We started off with soaking the prepared watercolor sketch scraps so's we could do the “soak and slap” method of wetting and stabilizing the paper on scraps of plexiglass. I showed off this method on this blog a while back here. Then everyone started laying in bits of the background yellow/red/blues watercolor from the three primary watercolors they'd brought from home. We used styrofoam plates for palettes.

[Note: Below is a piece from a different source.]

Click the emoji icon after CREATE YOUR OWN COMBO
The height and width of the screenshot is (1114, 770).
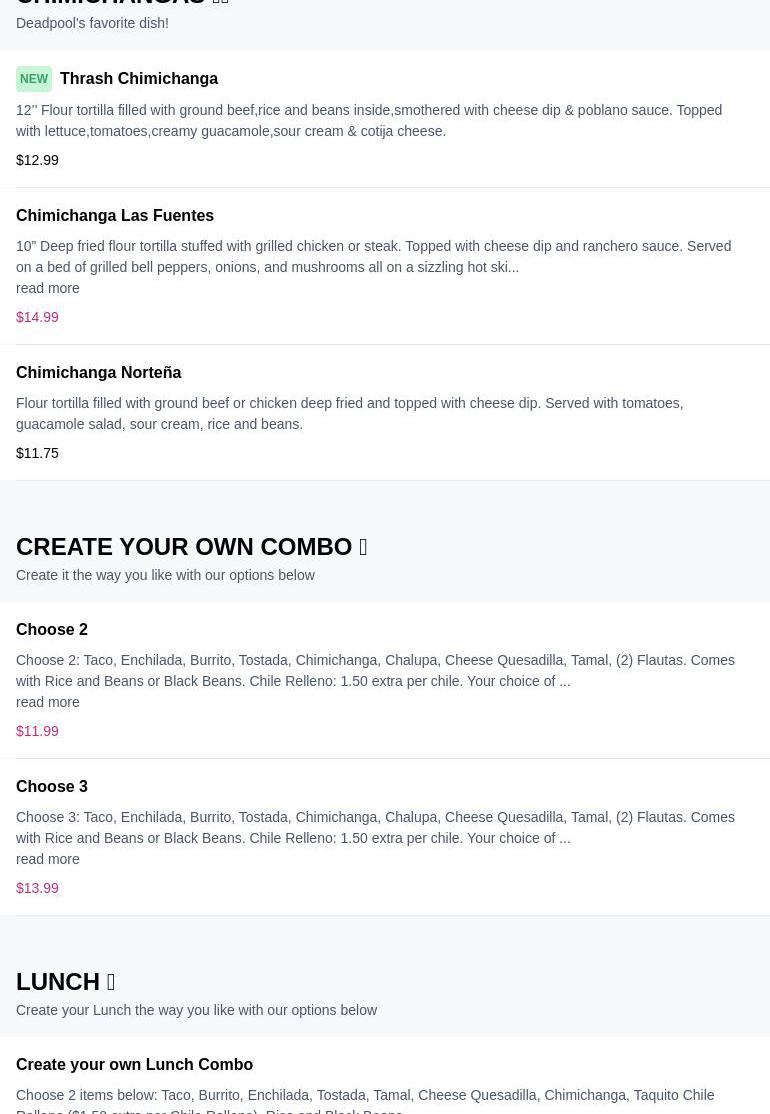click(363, 547)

After we finished with our backgrounds we set them aside to dry and take home later. Then I brought out the prepared samples where I had already laid in a watercolor background. I noted that the washes dried about half again lighter than what they'd looked like when first painted. I'd also used a bit of salt crystals....... just 'cause.

  
I let everyone put in a dot of misket on the apple's highlight spot, remove the dried misket for the background line, and trace off the bottom part of the apple and shadow with a wax Prismacolor colored pencil. I wanted to show that wax colored pencils can be very effective at corralling a watercolor wash. I did a blog post about this here.
After the highlight spot was dry, everyone set to painting the apple. We put enough of a wash of water on the apple that, surrounded by the dry paper, it bowed a bit. We “encouraged“ it to bow down so's the red washes would go towards the center shadow of the apple.


  

Finally when the apple reds were almost dry, we washed a bit of clear water over the shadow area of the apple and and followed that with a wash of blue over the white and over the shadow side of the apple. This was “corralled” by the white wax pencil outline. We “encouraged” the blue to pool at the deepest shadow point, the nexus of the apple and shadow point. We had left the end of the shadow just bounded by the water tension of the water wash. As we tilted it back and forth the shadow automatically graduated itself.


  

After the washes sorta kinda dried, we looked over each other's work and it was SO interesting to see just how much the color choices made each learning apple unique!
Best of all we all gave ourselves permission to “play with our paints”. If you are only doing something on a scrap.....you can try anything.....without guilt or pressure. You never know just what you might discover when you play!

Give yourself a “play date”, whether solo or with a few of your “friends in watercolor”. Grab some scraps of watercolor paper, some odd watercolors you've been dying to try, your fav watercolor brush, and an hour of your time. See just how much fun you can have “watching paint dry”!